Thapsigargin: Pflanzengift gegen Corona Cynthia Möthrath, 04.02.2021 15:04 Uhr
Verschiedene Substanzen wurden bereits im Kampf gegen Corona angepriesen. Darunter auch Wirkstoffe aus der Natur wie Sonnenhut oder Colchicin, ein Alkaloid der Herbstzeitlosen. Nun hat es ein weiteres Pflanzengift in die Schlagzeilen geschafft: Thapsigargin aus der Thapsia garganica – oft auch als „Karotte des Todes“ bezeichnet – soll gegen Covid-19 helfen können und die Vermehrung von Coronaviren im Körper hemmen.
Noch sind die Studienergebnisse ganz frisch: Die Justus-Liebig-Universität in Gießen hat sich mit der Giftpflanze beschäftigt. Zuerst hatte „Bild“ über das Pflanzengift berichtet, mittlerweile wird es als „Wundermittel“ gehyped. Thapsigargin (TG) wird aus der Gargano-Purgierdolde, welche lateinisch auch als Thapsia garganica bezeichnet wird, gewonnen.
Es seien bereits geringe Mengen in menschlichen Zellkulturen wirksam, wie Pharmakologe Professor Dr. Michael Kracht und sein Team berichten. „Wir haben eher zufällig entdeckt, dass Thapsigargin die Vervielfältigung von Coronaviren hemmt“, erklärt Kracht. Die ermittelte Wirkung halte sogar mehrere Tage an. „Es könnte daher tatsächlich sein, das Thapsigargin im Moment die effektivste breit wirksame Substanz gegen Coronaviren ist.“ Mit der Substanz könne die Viruslast in der Frühphase der Infektion schnell und vor allem massiv gesenkt werden. Das Pflanzengift unterbinde im Körper sofort die Virusvermehrung, indem die Coronaviren an der Replikation gehindert werden.
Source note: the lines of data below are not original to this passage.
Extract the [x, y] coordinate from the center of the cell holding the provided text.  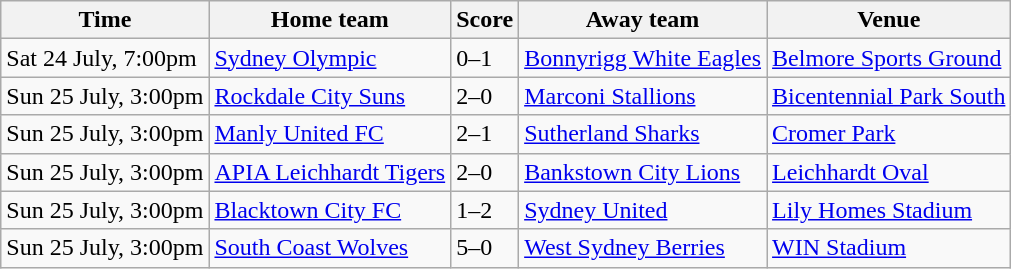
Belmore Sports Ground [889, 58]
1–2 [485, 210]
0–1 [485, 58]
Manly United FC [330, 134]
Cromer Park [889, 134]
Lily Homes Stadium [889, 210]
Leichhardt Oval [889, 172]
Home team [330, 20]
Bankstown City Lions [643, 172]
Time [105, 20]
West Sydney Berries [643, 248]
Sydney United [643, 210]
APIA Leichhardt Tigers [330, 172]
Rockdale City Suns [330, 96]
Bonnyrigg White Eagles [643, 58]
Sat 24 July, 7:00pm [105, 58]
Bicentennial Park South [889, 96]
2–1 [485, 134]
Away team [643, 20]
Score [485, 20]
Venue [889, 20]
5–0 [485, 248]
Marconi Stallions [643, 96]
Sutherland Sharks [643, 134]
WIN Stadium [889, 248]
Sydney Olympic [330, 58]
Blacktown City FC [330, 210]
South Coast Wolves [330, 248]
Return the [x, y] coordinate for the center point of the cell that contains the specified text.  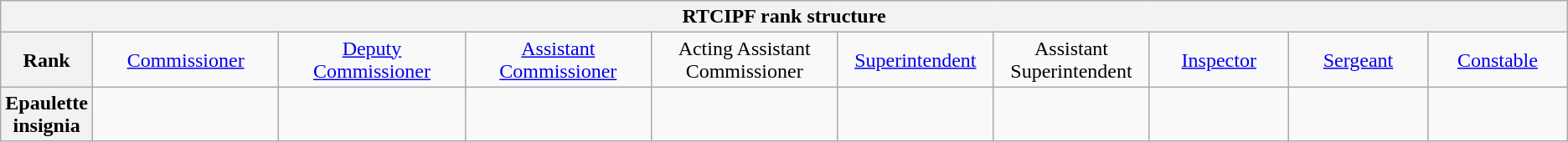
Assistant Commissioner [558, 60]
Deputy Commissioner [372, 60]
Acting Assistant Commissioner [744, 60]
Superintendent [916, 60]
Assistant Superintendent [1071, 60]
Inspector [1219, 60]
RTCIPF rank structure [784, 17]
Epaulette insignia [47, 114]
Constable [1498, 60]
Sergeant [1358, 60]
Commissioner [185, 60]
Rank [47, 60]
Find where the given text appears and provide that cell's center as (X, Y) coordinate. 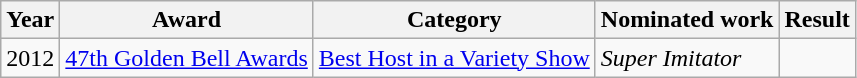
Super Imitator (687, 58)
Nominated work (687, 20)
Year (30, 20)
47th Golden Bell Awards (187, 58)
Award (187, 20)
2012 (30, 58)
Category (454, 20)
Best Host in a Variety Show (454, 58)
Result (817, 20)
Detect which cell encompasses the target text, then output its [x, y] center coordinate. 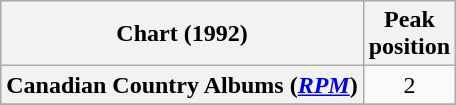
Canadian Country Albums (RPM) [182, 85]
Chart (1992) [182, 34]
2 [409, 85]
Peak position [409, 34]
Output the (x, y) coordinate of the center of the cell containing the given text.  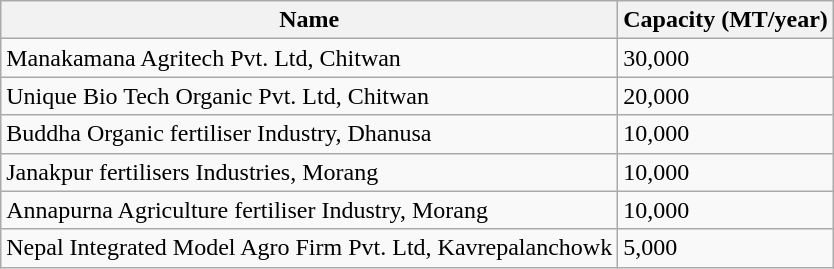
Buddha Organic fertiliser Industry, Dhanusa (310, 134)
Nepal Integrated Model Agro Firm Pvt. Ltd, Kavrepalanchowk (310, 248)
Name (310, 20)
30,000 (726, 58)
20,000 (726, 96)
Manakamana Agritech Pvt. Ltd, Chitwan (310, 58)
Annapurna Agriculture fertiliser Industry, Morang (310, 210)
5,000 (726, 248)
Unique Bio Tech Organic Pvt. Ltd, Chitwan (310, 96)
Capacity (MT/year) (726, 20)
Janakpur fertilisers Industries, Morang (310, 172)
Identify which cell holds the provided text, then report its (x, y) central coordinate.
Auch weitere Wissenschaftler haben sich bereits mit der Pflanze und deren Gift beschäftigt. Professor Dr. Kin-Chow Chang von der Universität Nottingham hat ermittelt, dass TG die Viruslast hundertmal so stark hemmen kann wie Remdesivir. Dabei soll die Substanz auch gegen die kursierenden Mutationen wirksam sein. Dennoch stehen die Studien bislang noch ganz am Anfang. Eine Anwendung am Menschen ist noch weit entfernt. „Es ist aus meiner Sicht möglich, diese Schritte in 1 bis 1,5 Jahren zu durchlaufen, vielleicht auch deutlich schneller, wenn ähnlich wie bei der Entwicklung der mRNA Impfstoffe sehr viele Ressourcen gebündelt werden“, meint Kracht.
Thapsigargin wird bereits im Bereich der Krebsforschung untersucht: Es zeigte sich, dass das Gift die Calciumspeicher der Tumorzellen leeren kann. Dadurch wird die Zellmembran durchlässiger, Kationen von außerhalb können besser eindringen und der Zelltod verbessert werden. Dennoch ist die Substanz umstritten.